EXTRACT PROVIDED:
+--

I think doing indie projects as stepping stone can be a good approach, but you’d have to plan out what your ideal career trajectory is. For example, if the story you really want to tell is one that can only be done by a large animation studio, then you’d better keep that story on the shelf and pick a more modest story to tell for your indie projects. Maybe you’ll never get to the point where your best story will get made, but you won’t know until you’ve done the indie projects and see if they can take you to the budget you require for that most important story.


#54

I love topics like this, and I find them very inspiring, which is why i’m posting, so I can hopefully bump this and get it going again.


#55

I am thinking about this topic all the time. :slight_smile:

Worthwhile viewing: American Movie and Ed Wood.


In an old indie film magazine there was  a great bit of advice I never forget. Prior Planning Prevents Poor Performance.

Lots of times when you see bad indie films(and bad big budget ones) they forget this.


The more planning the better--even if you go with happy or unhappy accidents, at least you have a plan you can deviate from.

I have this book from the 80s called Feature Filmmaking at Used Car Prices.

Its pre digital but has some really good tips on making a movie at the price of a used car. I think the guy has a website now.
But if it was possible then-its way easier now.


I want to go the live action with fx  route, but it sure is tempting to try and do something that is strictly animation.

Total control, freedom, you rely on yourself(or on others in other parts of the world).

But beyond coming up with an animation  idea that I really am excited about(the only one I ever really wanted to do requires Gustave Holst's Mars symphony and the  thing is still under copyright), and the appropriate style, the isolation is too much for me. I have done that with other creative things and would rather do something that requires some  participation of others(in person). 

When I was pursuing my live action project I met a lot of people, most bad,  some cool, but it was an interesting/educational  experience in its own right even without anything being shot. I ended up blowing some money for nothing(after I had rented a workroom  downtown so i could transfer some stuff for costume fittings..I collapsed from exhaustion after 2 years straight of practical work). I almost went crazy. And someone had told me, if you dont get help, by the time you get to filming you will hate what you are doing. It was so true. It already had happened. Way too much for one person(although i did everything I had set out to do alone, took me another year but I did it--now I need to make cg models(which may end up replacing some of the practical ones).
I am less inclined to pursue that project now, and do something else-that I care less about, so i can get back to it with perhaps a higher budget. I dont want to be half assed. I would rather NOT make it at all than do a bad job.


I did have people willing to give me investment money, but the trouble with that is they werent going to help me in the short term, and if you sell the movie they get their money back first in full before you see anything-and I would not agree to that.

With live action and people(mainly strangers) you need some sort of support -family, friends, and that is what really tripped me up. Didnt have it. Still looking but its a luck thing.
 And finding it among strangers is like playing the lottery.

Its too easy to blow money for nothing. I wasted about a $1000
but know of someone who wasted $15000 because an actor didnt show up.

+--

DATA EXCERPTS:
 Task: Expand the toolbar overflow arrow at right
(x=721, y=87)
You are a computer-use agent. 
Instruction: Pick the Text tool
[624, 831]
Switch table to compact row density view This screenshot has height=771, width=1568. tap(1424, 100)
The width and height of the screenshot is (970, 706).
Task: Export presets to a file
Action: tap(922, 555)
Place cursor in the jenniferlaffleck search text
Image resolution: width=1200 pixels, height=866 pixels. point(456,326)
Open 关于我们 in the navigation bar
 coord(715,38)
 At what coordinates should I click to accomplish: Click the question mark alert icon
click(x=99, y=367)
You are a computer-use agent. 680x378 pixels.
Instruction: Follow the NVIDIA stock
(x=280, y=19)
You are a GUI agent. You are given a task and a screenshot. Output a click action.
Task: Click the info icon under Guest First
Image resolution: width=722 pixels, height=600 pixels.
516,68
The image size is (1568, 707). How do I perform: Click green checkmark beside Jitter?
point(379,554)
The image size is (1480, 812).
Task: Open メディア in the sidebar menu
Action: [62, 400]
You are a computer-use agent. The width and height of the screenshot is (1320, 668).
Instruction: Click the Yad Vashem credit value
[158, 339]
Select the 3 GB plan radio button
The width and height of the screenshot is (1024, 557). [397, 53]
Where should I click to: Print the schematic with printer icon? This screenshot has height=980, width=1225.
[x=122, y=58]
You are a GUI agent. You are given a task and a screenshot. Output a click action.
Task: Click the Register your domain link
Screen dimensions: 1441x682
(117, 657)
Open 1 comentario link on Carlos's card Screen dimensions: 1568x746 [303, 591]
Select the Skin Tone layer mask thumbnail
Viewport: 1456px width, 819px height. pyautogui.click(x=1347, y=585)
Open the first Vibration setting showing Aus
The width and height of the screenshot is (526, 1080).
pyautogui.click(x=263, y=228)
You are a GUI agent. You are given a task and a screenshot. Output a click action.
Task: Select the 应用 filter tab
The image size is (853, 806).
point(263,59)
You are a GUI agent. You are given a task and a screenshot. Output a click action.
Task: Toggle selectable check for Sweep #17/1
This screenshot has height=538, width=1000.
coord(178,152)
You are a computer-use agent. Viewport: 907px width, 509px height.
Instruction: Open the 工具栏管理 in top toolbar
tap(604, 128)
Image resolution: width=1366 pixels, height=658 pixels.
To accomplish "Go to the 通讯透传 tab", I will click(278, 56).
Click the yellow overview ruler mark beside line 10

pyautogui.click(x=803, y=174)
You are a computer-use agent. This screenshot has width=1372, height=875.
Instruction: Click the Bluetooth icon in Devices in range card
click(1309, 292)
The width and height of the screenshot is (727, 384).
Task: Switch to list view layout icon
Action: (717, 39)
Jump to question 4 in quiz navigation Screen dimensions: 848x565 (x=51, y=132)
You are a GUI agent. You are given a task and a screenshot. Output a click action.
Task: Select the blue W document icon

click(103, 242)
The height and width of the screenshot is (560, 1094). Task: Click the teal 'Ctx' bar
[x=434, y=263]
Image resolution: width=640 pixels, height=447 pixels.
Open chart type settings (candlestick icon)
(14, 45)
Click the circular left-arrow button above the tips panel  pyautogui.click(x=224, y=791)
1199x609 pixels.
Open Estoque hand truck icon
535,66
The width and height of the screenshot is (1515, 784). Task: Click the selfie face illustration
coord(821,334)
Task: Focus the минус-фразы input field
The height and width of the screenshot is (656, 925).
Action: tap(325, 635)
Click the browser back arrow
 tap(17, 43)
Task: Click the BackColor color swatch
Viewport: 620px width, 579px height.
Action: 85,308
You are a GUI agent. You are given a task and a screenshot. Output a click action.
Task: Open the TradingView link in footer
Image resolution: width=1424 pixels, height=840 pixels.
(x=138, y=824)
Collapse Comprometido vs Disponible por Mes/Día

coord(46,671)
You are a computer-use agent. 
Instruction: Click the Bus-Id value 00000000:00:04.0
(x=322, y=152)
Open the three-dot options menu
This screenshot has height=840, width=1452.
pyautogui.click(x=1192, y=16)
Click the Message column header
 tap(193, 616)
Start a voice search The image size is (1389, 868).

+--

INSTRUCTIONS:
A) What piece of advice from an old indie film magazine does the forum thread on indie filmmaking quote?
B) Summarize the forum thread on indie filmmaking in two sentences.

SOLVED PROBLEMS:
A) Prior Planning Prevents Poor Performance.

B) One poster says indie projects can be a good stepping stone if you plan your career, saving a story that only a large animation studio could make and telling a more modest one first. Another stresses prior planning and describes collapsing from exhaustion after two years of doing a live-action project's practical work alone, warning that without support from family and friends it is too easy to waste money.